PASSAGE PROVIDED ->

▬▬▬▬▬▬▬▬▬▬

Significant (r2 = .20, p = .0007, Pearson correlation) reciprocal relationship between the quantity of IgM anti-cocaine antibody in pre-immunization sera and IgG anti-cocaine antibodies attained by the same individuals 16 weeks after immunization.
To evaluate whether the antibodies detected by ELISA were specific for cocaine, we performed competitive inhibition studies on four sera containing high IgM anti-cocaine antibody levels. Figure 2 shows that binding of the IgM anti-cocaine antibodies in one of these sera could be inhibited by free cocaine in a dose dependent manner. The IC50, that is the concentration of free cocaine that inhibited antibody binding by 50%, was 4.2 mM. Binding of IgM antibodies to the norcocaine–BSA target could not be inhibited by methamphetamine. The average cocaine IC50 for the four sera with high IgM anti-cocaine concentrations we studied was 3.25 ± .91 mM.
FIGURE 2.
Competitive inhibition assay to test specificity of the IgM antibodies that react with cocaine. In the case shown in the figure the serum, diluted 1:2,000, was incubated for 1-hour with increasing concentrations of cocaine (diamonds) or methamphetamine (squares), and then assayed by ELISA for reactivity with the cocaine conjugate. The resulting optical densities (ODs) at various concentrations were divided by the maximum OD observed with no drug competitor. These results were expressed as the percent residual antibody binding plotted against the drug concentration.
To evaluate whether measurement of pre-immunization IgM anti-cocaine antibodies provided a prognostic indicator for the response specifically to the cocaine moiety of the cocaine CTB vaccine or whether it was an indicator of the general response to immunization, we looked at the relationship between the IgM anti-cocaine antibodies in pre-immunization sera and the peak responses to the CTB component of the vaccine. The data in Fig. 3 shows that high levels of IgM anti-cocaine antibodies in pre-immunization sera were also significantly associated with a relatively lower response to the carrier protein, CTB, as supported by both Pearson and Spearman correlations (p < .01).
FIGURE 3.

▬▬▬▬▬▬▬▬▬▬

DATA EXTRACT ->

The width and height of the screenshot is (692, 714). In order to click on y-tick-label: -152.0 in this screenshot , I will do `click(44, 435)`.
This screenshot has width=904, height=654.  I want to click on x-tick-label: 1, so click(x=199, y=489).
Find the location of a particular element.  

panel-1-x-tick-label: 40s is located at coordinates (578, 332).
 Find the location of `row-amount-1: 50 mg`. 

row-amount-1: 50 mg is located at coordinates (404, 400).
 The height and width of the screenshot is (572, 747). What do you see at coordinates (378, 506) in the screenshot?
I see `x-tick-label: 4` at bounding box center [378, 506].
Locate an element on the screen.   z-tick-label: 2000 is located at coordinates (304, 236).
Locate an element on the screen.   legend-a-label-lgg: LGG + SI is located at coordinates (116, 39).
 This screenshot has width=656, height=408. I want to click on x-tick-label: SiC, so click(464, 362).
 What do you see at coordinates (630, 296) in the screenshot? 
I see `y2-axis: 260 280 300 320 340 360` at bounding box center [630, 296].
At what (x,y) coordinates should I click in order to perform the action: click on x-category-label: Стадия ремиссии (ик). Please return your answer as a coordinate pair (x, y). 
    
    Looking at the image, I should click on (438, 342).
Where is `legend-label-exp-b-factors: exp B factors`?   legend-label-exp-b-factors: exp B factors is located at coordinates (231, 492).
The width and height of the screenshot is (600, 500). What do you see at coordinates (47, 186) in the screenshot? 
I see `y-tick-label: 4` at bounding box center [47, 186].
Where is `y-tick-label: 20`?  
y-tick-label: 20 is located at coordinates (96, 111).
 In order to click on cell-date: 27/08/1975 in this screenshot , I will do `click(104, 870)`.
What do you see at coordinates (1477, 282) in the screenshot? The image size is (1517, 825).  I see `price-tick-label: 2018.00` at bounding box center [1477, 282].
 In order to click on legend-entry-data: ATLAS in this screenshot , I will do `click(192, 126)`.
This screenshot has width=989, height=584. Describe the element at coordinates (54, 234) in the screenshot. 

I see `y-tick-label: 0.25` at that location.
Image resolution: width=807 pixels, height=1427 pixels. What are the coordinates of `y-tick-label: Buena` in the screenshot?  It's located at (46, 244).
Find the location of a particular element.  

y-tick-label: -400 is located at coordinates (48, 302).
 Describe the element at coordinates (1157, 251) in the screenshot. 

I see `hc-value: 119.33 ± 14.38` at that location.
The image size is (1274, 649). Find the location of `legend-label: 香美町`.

▬▬▬▬▬▬▬▬▬▬

STUDY QUESTIONS ->
A - In the antibody passage, what was the IC50 of free cocaine for the serum shown in Figure 2?
B - For each statement, say whether it agrees with the antibody passage, and quote the words that decide it. (i) Methamphetamine inhibited the binding of IgM antibodies to the norcocaine–BSA target. (ii) The competitive inhibition studies used four sera. (iii) In the Figure 2 assay, the serum was diluted 1:2,000.
C - Return the stretch of the antibody passage from "Significant (r2 = .20, p" through "3.25 ± .91 mM.".
Use only the antibody passage and nothing outside it.

PER-TASK ANSWERS ->
A - 4.2 mM

B -
(i) No: "Binding of IgM antibodies to the norcocaine–BSA target could not be inhibited by methamphetamine."
(ii) Yes: "we performed competitive inhibition studies on four sera containing high IgM anti-cocaine antibody levels"
(iii) Yes: "the serum, diluted 1:2,000"

C -
Significant (r2 = .20, p = .0007, Pearson correlation) reciprocal relationship between the quantity of IgM anti-cocaine antibody in pre-immunization sera and IgG anti-cocaine antibodies attained by the same individuals 16 weeks after immunization.
To evaluate whether the antibodies detected by ELISA were specific for cocaine, we performed competitive inhibition studies on four sera containing high IgM anti-cocaine antibody levels. Figure 2 shows that binding of the IgM anti-cocaine antibodies in one of these sera could be inhibited by free cocaine in a dose dependent manner. The IC50, that is the concentration of free cocaine that inhibited antibody binding by 50%, was 4.2 mM. Binding of IgM antibodies to the norcocaine–BSA target could not be inhibited by methamphetamine. The average cocaine IC50 for the four sera with high IgM anti-cocaine concentrations we studied was 3.25 ± .91 mM.